THE TASK:
Output the lines from the one holding "Instruction: Open Über ChromeOS page" to the end of the entries that follow, exactly and only those, minus any pictures.

Data entries:
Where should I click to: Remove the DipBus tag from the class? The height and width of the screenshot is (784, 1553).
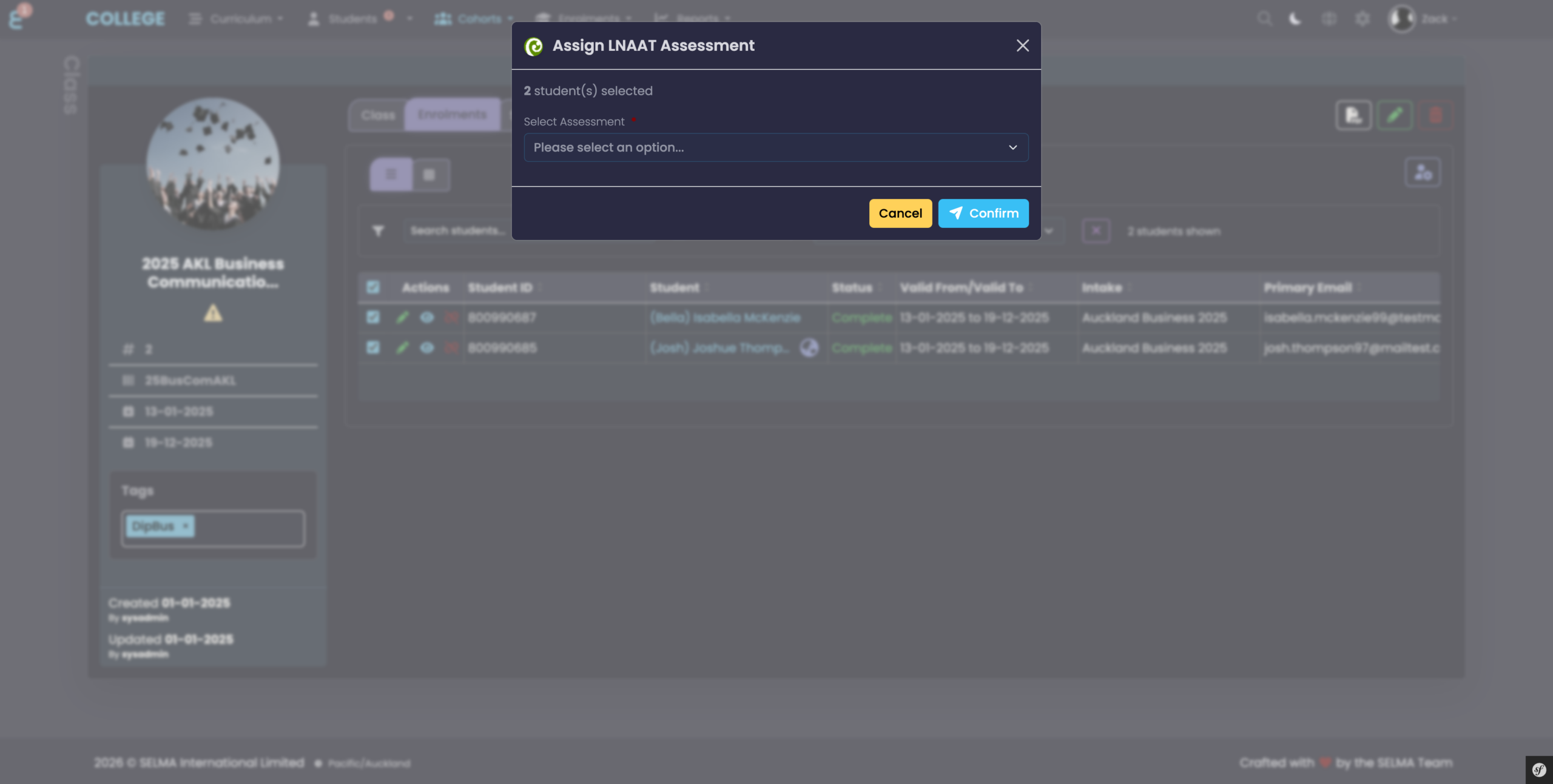[186, 526]

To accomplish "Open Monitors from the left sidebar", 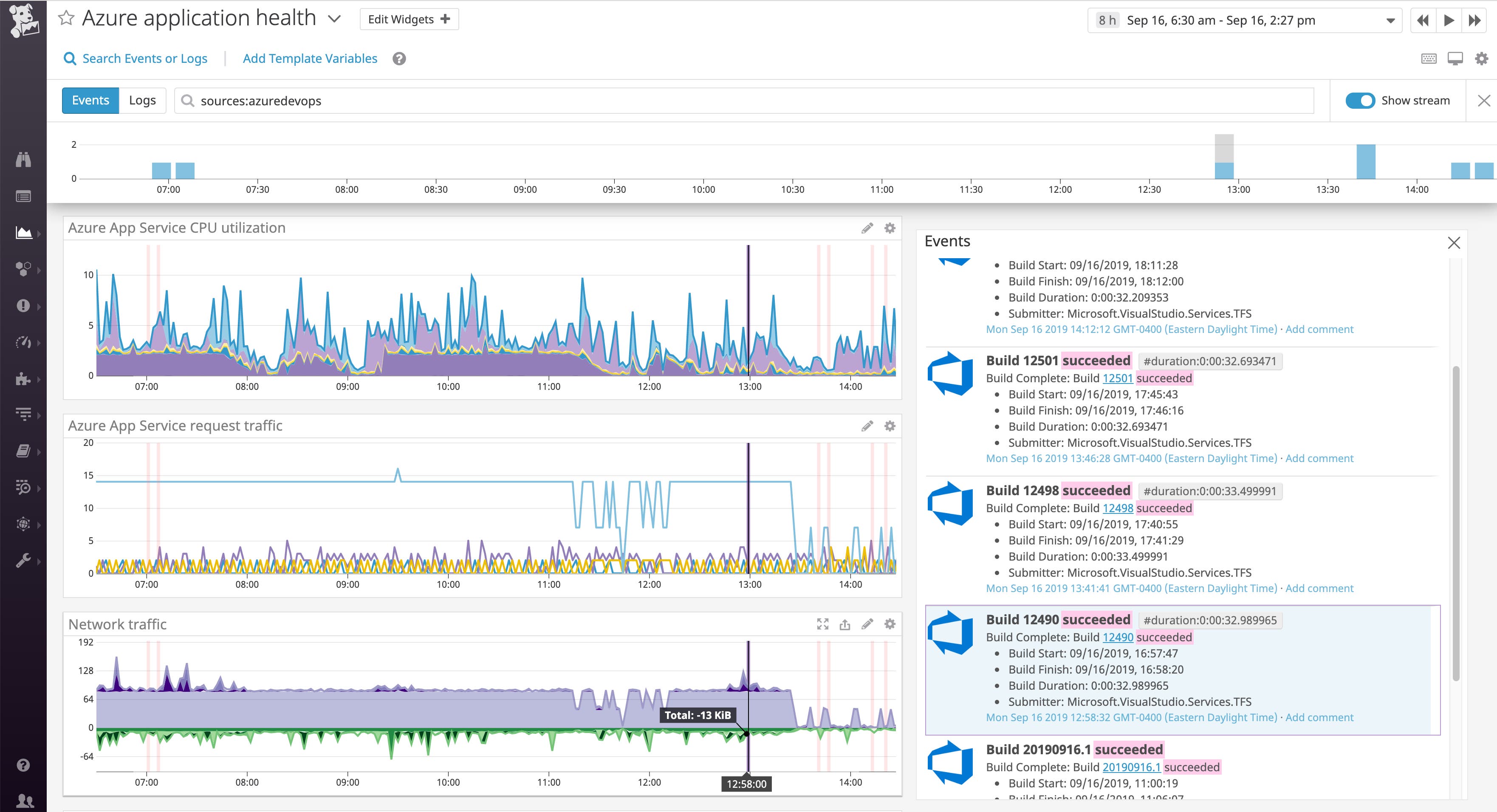I will (23, 305).
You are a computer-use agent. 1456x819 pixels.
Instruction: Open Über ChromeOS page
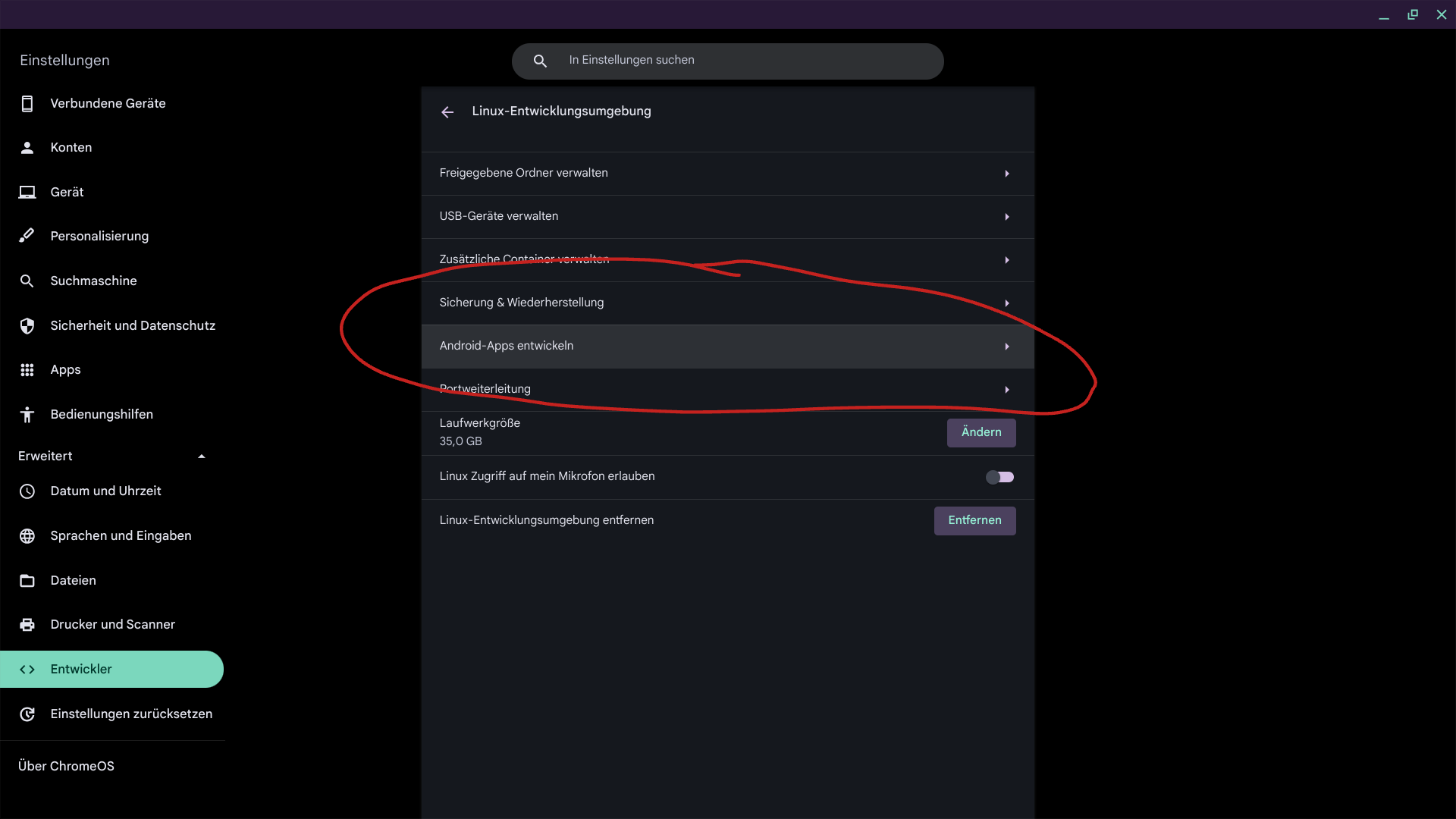[67, 766]
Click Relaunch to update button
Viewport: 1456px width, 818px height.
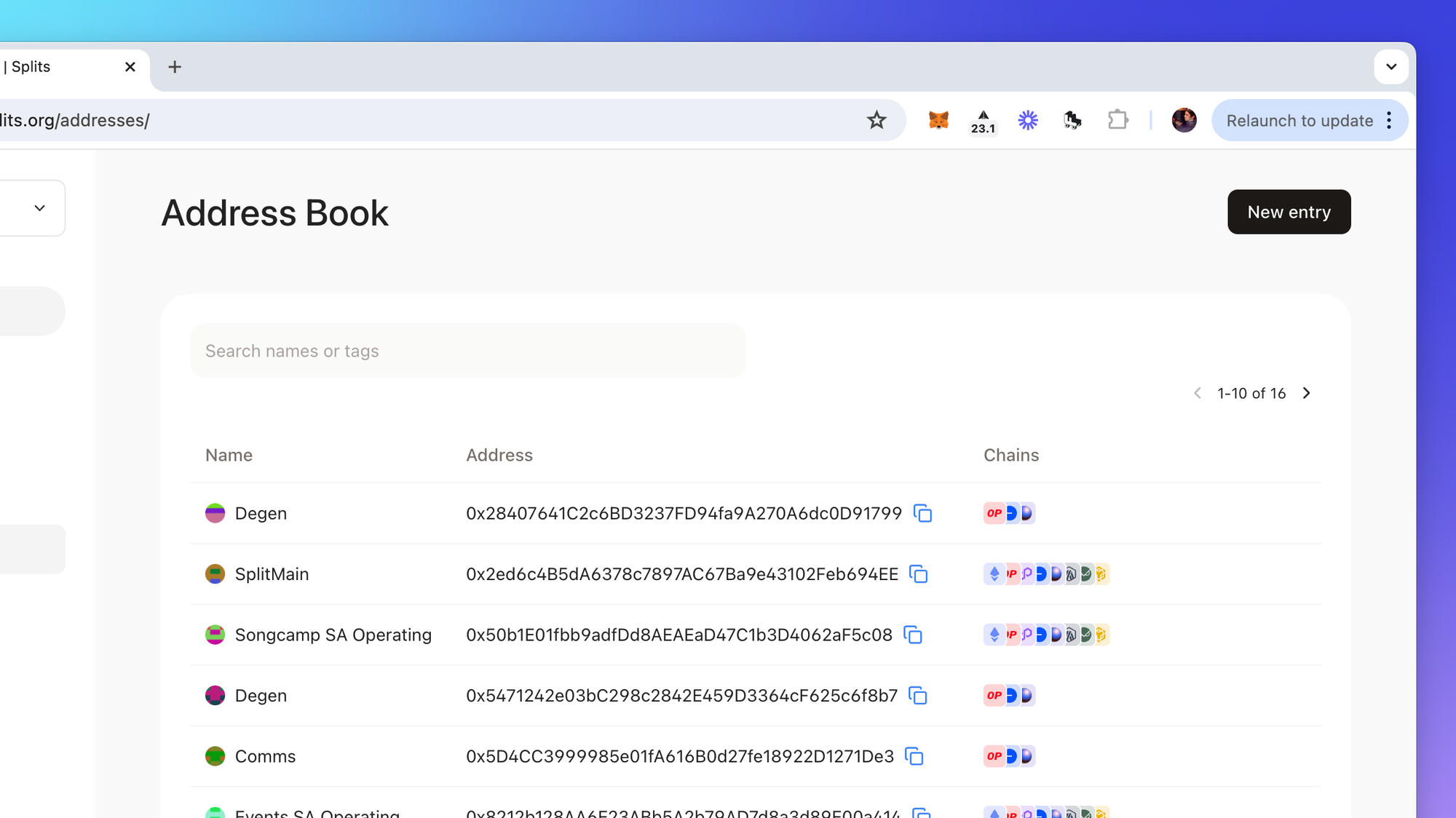coord(1299,121)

OUTPUT BELOW:
Instruction: Open Über ChromeOS page
[67, 766]
Click Relaunch to update button
Viewport: 1456px width, 818px height.
coord(1299,121)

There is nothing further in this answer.